Most indie retailers, however, believe they offer better customer service than their competitors and that if they just have the right products, their customers will be happy.
How? By accident? Just because they “care” more?
As an indie retailer you have a much easier opportunity to offer better service than your competitors. First, you have a better customer-to-sales-associate ratio. That allows for more one-to-one sales (assuming you have more than one person working at all times.) Second, you often have the owner—someone passionate and thoroughly knowledgeable on the products—on your sales floor. Third, you can take on the mindset of being awesome, compared to the corporate giants who are just trying not to be lousy.
Whether you take advantage of that opportunity or not, however, is a choice as clearcut as whether a radio station runs eighteen ads in a row.
Here is a place to start.
Two weeks ago I did five presentations at the Independent Garden Center Show on selling and customer service (which go hand in hand). Those presentations were:
- The Meet & Greet: Working the First Step to the Sale
- You’ll Score the Sale with Assumptive Selling
- How to Push for the ‘Yes’—Without Being Pushy
- Ten Mistakes that Sideline the Sale
- Yes You Can Get Millennials to Shop in Your Store
Over the next two weeks I will be posting the notes to these presentations in the Free Resources section. Each time I post a new pdf, I will write a blog that focuses on different ways you can teach these concepts to your sales and front line staff. Knowing it yourself and teaching it to your staff are two different beasts.
(Note: those were the titles I used at the IGC Show. The bold words will be in the titles of the pdfs as I post them.)
Not only will you and your team raise your own bar of customer service while selling more at the same time, when your customers run into their friends who won’t shop local because of their experience somewhere else, your customers will be saying, “Oh, then you need to go to …”
-Phil Wrzesinski
www.PhilsForum.com
PS Okay, maybe this time I am being a little harsh on the retailers. Here is the thing. If a retailer ever thinks he or she knows it all, that retailer is part of the problem, not the solution. I spent six months researching those five topics above and learned things in the process I wish I had known years ago. I also learned better, more efficient ways we could have done what we were already doing. Even if it is tweaks around the edges, when you take on the mindset of personal growth and individual growth, it will help your business growth.
PPS I understand the balance for radio stations between catering to the listeners and catering to the advertisers. It is a fine line every advertising-revenue-based entertainment venue must walk.

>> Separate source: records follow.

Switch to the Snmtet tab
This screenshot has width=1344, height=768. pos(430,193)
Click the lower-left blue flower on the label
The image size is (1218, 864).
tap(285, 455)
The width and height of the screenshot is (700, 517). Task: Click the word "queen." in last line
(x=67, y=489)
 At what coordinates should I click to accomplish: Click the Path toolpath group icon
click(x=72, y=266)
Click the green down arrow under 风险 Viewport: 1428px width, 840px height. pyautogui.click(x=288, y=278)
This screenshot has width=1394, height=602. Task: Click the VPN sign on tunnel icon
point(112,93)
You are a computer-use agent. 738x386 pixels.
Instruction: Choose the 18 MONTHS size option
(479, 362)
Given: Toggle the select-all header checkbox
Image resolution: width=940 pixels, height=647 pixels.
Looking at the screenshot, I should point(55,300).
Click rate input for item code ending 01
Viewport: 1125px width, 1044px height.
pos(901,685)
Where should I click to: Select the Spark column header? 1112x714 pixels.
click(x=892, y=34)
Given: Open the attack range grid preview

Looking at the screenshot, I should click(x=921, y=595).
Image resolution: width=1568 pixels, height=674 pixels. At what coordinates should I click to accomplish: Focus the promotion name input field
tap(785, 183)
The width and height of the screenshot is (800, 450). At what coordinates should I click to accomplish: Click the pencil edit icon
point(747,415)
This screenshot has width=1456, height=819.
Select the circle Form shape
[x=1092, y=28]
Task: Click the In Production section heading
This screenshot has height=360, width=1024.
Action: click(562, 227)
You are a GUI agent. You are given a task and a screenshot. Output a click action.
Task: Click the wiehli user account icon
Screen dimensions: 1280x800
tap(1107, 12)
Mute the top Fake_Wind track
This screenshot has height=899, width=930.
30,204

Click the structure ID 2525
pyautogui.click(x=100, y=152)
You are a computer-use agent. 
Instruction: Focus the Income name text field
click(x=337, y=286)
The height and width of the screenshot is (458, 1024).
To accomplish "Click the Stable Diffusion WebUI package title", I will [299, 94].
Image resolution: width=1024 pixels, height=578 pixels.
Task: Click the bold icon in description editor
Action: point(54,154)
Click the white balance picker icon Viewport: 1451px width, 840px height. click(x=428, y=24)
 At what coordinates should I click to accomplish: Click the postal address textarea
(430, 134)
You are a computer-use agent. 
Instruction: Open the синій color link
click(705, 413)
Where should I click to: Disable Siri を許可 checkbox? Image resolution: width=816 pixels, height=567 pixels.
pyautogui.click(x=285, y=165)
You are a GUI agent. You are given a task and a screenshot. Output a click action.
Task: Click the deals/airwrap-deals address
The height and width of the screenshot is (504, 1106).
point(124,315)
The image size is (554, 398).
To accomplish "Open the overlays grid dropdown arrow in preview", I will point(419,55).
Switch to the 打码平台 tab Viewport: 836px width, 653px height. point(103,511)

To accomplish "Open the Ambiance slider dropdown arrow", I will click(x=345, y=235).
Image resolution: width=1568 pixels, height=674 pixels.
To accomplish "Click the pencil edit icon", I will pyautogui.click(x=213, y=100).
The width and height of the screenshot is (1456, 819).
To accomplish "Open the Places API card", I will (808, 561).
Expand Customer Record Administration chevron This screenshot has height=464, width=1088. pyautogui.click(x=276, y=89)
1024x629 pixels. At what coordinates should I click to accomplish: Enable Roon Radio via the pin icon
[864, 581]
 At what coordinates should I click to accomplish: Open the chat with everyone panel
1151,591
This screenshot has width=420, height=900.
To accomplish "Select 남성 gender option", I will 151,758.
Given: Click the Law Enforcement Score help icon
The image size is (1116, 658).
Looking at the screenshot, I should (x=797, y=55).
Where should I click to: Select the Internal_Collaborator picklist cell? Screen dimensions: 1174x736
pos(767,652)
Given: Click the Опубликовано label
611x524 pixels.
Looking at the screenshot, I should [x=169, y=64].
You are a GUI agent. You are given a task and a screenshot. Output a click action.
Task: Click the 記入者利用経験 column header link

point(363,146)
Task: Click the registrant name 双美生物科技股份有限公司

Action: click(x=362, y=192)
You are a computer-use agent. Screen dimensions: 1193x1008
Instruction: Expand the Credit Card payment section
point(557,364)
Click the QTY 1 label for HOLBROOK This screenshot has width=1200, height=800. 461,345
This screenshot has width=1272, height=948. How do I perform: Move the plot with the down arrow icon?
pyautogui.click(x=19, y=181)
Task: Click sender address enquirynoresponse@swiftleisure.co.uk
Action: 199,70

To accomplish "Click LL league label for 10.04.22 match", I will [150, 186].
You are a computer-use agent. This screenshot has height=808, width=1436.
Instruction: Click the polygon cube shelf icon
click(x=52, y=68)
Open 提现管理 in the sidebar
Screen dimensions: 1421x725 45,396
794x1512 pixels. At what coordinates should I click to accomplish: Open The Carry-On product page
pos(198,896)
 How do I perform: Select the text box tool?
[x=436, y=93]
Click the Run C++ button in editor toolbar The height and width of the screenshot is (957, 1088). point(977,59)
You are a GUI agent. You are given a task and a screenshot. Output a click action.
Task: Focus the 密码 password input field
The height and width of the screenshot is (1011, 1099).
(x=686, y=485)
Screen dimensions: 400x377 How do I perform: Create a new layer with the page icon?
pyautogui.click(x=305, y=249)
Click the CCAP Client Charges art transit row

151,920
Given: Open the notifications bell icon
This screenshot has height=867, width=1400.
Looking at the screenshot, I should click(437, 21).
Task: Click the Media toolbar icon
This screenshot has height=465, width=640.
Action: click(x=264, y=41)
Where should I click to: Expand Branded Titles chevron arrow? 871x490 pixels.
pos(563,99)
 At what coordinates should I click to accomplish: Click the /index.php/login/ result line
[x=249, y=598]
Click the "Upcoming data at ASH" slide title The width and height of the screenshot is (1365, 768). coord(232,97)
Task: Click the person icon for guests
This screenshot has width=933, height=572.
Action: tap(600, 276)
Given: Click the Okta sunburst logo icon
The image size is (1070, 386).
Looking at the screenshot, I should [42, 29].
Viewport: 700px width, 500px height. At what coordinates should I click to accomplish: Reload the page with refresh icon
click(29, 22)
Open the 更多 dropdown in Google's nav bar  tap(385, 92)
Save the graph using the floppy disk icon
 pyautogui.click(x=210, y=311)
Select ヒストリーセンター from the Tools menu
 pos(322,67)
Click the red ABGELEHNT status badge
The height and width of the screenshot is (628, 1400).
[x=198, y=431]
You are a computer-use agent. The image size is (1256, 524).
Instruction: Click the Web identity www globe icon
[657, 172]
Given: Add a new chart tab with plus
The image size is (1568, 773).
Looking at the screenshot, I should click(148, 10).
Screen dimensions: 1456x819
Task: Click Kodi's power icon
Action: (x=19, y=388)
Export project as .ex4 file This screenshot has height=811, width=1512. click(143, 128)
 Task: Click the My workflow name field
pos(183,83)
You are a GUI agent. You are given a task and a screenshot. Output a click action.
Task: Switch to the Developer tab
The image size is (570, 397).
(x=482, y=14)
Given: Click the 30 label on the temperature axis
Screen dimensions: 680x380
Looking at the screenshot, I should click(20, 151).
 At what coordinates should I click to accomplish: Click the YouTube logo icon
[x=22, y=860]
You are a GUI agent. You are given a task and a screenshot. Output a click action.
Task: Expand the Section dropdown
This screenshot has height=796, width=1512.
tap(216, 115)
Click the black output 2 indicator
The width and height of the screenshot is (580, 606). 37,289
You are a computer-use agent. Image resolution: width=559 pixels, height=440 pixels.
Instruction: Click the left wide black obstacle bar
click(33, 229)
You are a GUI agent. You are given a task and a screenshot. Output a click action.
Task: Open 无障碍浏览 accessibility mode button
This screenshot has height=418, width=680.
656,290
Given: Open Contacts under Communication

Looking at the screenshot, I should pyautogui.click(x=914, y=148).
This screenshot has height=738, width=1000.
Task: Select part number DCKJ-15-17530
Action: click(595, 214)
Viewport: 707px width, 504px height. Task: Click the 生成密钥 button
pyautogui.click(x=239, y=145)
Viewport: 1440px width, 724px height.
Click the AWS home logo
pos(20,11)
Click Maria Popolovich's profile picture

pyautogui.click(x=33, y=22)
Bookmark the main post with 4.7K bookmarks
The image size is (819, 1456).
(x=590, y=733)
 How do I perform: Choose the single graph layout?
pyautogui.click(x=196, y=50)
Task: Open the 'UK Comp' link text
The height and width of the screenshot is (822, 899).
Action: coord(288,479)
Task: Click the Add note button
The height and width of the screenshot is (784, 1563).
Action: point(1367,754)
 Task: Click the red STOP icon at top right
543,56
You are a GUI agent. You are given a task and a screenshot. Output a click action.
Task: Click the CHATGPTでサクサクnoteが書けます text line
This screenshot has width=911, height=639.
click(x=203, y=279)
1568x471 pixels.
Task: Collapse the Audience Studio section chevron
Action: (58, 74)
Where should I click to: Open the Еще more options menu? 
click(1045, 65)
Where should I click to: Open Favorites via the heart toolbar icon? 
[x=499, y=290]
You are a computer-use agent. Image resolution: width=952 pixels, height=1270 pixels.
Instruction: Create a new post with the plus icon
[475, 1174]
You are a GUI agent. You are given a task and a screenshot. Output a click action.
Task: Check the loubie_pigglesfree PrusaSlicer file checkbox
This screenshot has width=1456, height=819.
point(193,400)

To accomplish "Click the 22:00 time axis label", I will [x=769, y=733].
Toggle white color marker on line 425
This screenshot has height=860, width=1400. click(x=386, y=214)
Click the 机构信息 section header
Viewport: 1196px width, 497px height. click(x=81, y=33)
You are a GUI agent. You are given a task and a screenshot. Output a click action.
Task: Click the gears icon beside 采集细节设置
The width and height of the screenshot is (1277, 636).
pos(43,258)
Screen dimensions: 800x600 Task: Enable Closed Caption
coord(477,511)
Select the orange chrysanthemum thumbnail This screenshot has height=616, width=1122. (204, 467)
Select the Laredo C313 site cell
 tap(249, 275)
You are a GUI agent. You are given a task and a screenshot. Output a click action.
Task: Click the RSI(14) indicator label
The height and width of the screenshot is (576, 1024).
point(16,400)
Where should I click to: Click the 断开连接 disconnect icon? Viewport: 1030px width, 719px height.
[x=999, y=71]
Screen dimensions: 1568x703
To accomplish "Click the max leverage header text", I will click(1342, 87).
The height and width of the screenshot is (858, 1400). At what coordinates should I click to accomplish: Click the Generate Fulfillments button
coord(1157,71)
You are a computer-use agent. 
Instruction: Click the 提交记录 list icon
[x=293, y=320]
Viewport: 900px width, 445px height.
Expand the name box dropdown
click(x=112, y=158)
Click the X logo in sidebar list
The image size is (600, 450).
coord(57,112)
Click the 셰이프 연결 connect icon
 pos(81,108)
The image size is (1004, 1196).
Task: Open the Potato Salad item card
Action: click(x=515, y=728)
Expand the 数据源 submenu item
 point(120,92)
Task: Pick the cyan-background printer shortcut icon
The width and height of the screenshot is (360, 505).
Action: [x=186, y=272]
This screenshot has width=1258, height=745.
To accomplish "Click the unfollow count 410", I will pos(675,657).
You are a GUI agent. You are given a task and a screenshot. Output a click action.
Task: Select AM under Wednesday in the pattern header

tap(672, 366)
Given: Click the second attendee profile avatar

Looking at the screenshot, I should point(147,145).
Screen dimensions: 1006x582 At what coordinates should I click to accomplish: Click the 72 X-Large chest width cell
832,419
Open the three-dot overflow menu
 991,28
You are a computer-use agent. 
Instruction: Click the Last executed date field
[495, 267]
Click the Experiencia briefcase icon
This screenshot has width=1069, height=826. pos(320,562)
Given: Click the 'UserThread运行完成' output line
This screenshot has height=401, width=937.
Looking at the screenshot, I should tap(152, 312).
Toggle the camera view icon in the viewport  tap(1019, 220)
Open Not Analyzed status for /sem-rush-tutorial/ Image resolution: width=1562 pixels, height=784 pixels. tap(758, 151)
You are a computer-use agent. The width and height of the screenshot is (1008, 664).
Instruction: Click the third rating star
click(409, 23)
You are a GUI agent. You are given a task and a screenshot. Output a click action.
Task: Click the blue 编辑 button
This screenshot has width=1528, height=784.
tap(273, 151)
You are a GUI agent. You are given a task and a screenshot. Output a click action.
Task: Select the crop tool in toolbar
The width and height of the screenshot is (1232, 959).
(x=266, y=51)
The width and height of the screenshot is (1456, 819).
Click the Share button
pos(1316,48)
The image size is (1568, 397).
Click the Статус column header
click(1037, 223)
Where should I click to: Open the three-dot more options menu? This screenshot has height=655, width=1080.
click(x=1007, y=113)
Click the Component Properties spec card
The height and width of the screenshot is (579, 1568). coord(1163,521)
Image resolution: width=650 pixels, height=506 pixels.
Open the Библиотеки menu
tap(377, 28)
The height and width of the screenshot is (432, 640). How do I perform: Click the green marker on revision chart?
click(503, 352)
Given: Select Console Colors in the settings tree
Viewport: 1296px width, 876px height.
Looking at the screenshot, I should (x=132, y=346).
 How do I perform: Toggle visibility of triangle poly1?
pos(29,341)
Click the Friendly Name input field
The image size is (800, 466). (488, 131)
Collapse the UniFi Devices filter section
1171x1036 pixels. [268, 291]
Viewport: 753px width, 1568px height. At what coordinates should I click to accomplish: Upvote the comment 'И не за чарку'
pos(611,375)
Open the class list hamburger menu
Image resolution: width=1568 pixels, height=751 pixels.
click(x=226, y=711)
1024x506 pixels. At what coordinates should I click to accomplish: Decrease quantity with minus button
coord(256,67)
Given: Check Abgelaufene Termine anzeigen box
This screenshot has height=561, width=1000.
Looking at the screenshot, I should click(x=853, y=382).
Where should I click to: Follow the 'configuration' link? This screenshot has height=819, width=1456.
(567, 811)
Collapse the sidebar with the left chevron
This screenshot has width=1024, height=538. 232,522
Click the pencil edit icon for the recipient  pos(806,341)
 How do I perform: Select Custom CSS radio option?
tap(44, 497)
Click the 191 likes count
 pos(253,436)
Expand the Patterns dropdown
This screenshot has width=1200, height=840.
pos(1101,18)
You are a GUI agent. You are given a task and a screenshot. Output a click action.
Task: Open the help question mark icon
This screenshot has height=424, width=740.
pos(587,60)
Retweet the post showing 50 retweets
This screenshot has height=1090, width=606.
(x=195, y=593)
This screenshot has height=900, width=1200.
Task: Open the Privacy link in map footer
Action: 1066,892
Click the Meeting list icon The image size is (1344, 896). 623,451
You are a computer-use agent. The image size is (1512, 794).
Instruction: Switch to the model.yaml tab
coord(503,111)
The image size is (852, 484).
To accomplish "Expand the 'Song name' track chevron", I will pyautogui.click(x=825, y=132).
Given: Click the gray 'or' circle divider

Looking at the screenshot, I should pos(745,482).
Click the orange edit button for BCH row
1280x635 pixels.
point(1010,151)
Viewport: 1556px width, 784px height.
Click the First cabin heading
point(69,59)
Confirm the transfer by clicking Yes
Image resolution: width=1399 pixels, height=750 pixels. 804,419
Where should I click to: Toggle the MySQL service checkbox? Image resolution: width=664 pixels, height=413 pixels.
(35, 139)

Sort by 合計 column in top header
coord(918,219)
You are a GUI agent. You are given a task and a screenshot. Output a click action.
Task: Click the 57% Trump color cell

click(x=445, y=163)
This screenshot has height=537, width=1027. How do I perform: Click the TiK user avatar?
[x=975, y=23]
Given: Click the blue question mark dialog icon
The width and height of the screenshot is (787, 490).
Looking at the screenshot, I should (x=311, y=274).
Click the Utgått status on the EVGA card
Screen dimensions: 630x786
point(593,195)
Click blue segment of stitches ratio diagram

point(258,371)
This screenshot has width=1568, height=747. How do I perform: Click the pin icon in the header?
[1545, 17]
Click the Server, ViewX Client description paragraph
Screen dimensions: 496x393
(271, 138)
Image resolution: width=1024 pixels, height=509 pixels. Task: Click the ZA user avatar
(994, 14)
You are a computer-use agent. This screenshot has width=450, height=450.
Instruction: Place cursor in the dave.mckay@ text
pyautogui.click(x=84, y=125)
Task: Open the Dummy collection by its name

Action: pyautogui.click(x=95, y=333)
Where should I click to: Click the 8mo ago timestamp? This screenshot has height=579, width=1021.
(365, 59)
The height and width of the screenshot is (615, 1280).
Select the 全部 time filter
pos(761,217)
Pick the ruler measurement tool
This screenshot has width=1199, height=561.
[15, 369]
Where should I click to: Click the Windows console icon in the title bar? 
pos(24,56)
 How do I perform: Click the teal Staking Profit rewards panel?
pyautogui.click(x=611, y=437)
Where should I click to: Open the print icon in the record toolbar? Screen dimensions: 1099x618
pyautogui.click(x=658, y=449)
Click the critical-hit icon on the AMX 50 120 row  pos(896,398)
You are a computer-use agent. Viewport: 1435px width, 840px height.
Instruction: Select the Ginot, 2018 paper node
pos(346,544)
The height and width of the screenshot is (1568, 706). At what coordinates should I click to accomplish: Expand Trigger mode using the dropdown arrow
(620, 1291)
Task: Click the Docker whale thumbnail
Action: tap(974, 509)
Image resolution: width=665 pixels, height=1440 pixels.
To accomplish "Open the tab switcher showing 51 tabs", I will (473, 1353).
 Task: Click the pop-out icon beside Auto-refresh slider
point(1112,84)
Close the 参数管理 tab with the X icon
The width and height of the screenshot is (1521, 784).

But if radio stations would start by looking at how best to help their paying customers, they might just find a way to create programming that serves both needs. Imagine the radio station where you didn’t mind listening to the ads because they were interesting, heartfelt, memorable, fun, and helpful. Heck, a station like that might just get a few more listeners regardless of their musical genre. Likewise, if a retailer would start by looking at the best ways to service a customer, that retailer would know exactly what products, prices, and promotions make the most sense.